Written problem =>
Switch "help icon" to "info icon" and write out only the lines of the material starting with the line with "You are a computer-use agent. This" and going on through the line with "Instruction: Click help", keeping everything else unchanged.

Dataset excerpts =>
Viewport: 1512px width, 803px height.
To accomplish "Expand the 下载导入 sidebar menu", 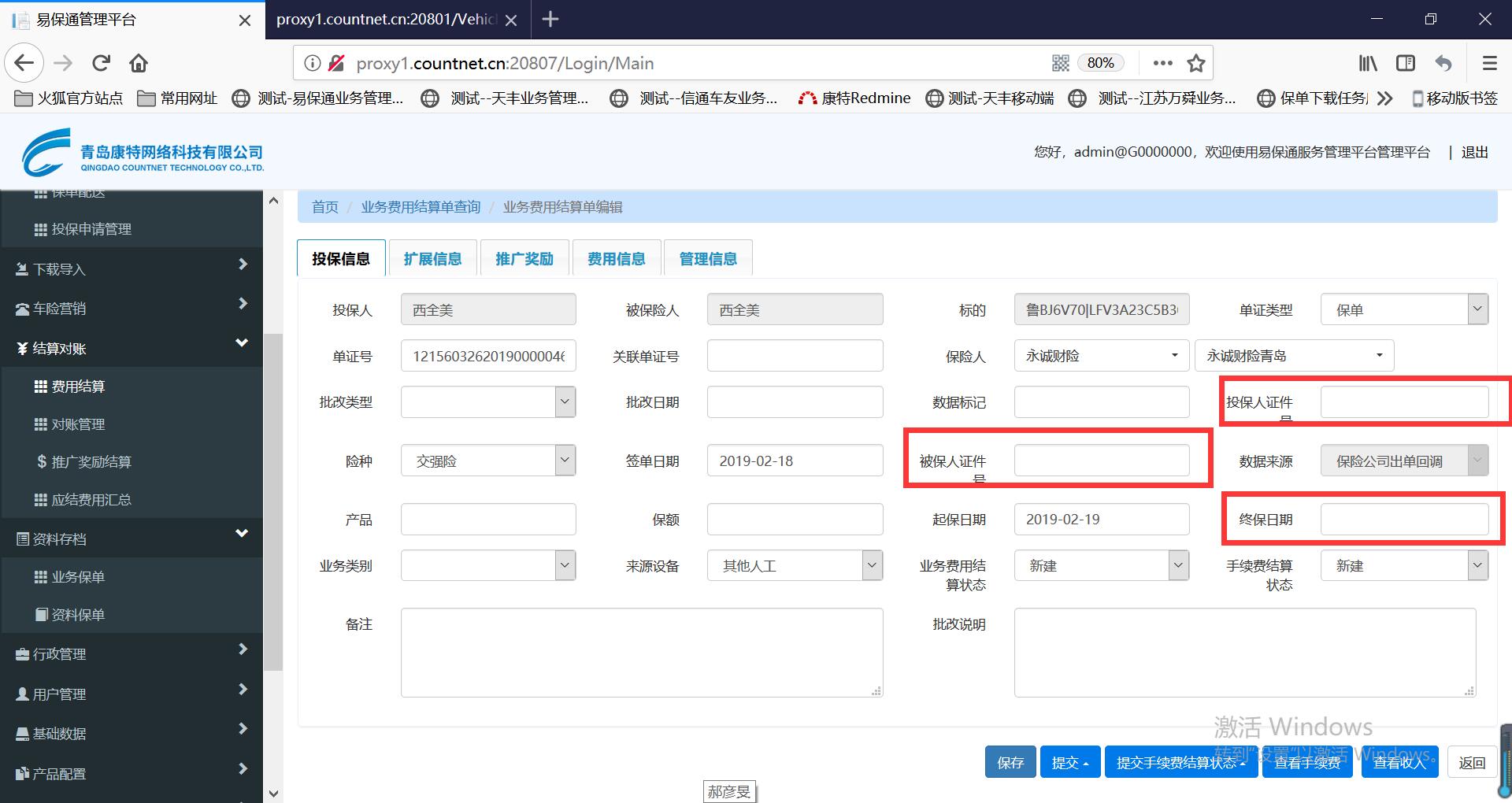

---

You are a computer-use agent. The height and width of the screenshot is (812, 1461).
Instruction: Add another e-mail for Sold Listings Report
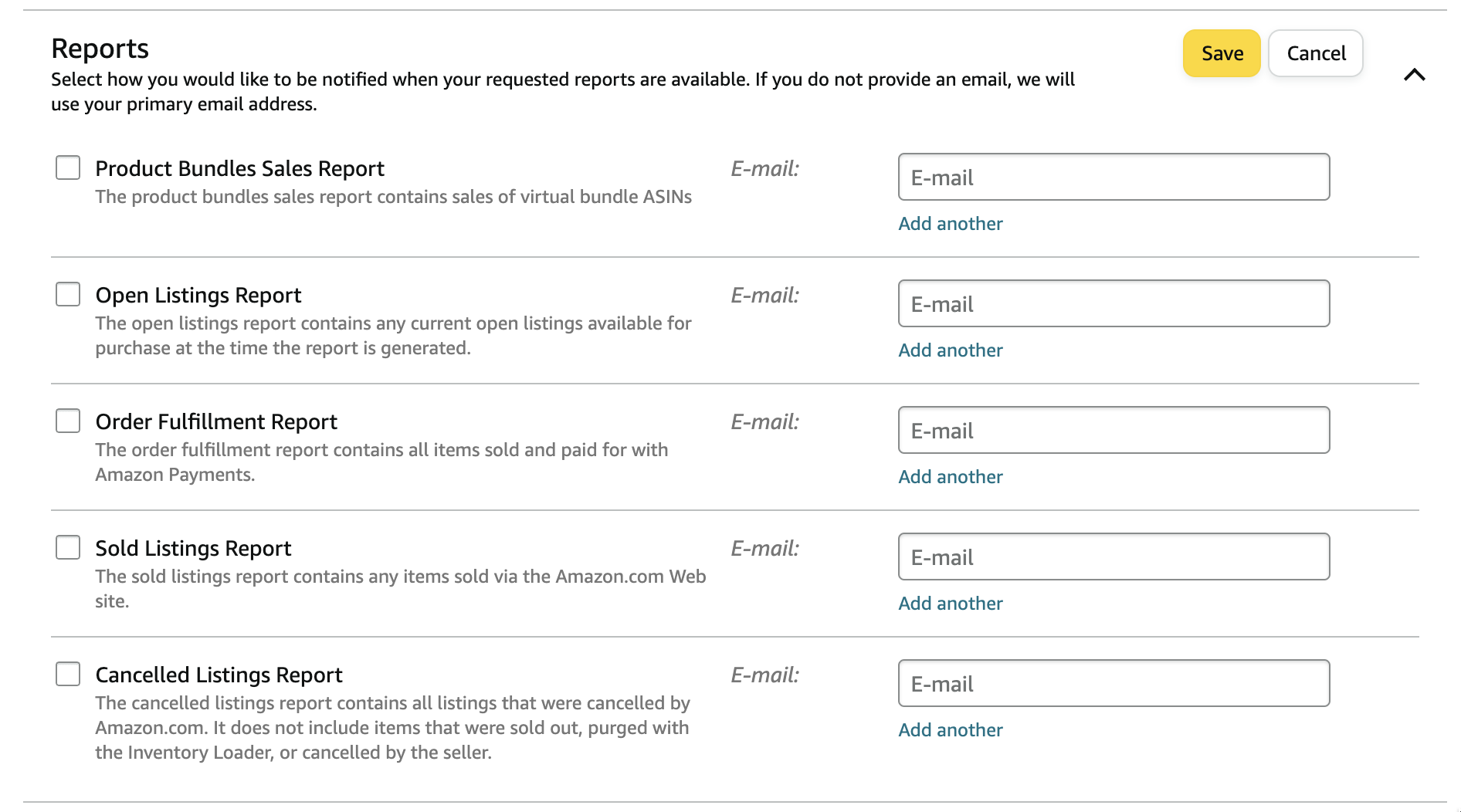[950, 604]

* * *

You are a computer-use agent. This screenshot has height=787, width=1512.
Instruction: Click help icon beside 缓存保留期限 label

Answer for the task =>
You are a computer-use agent. This screenshot has height=787, width=1512.
Instruction: Click info icon beside 缓存保留期限 label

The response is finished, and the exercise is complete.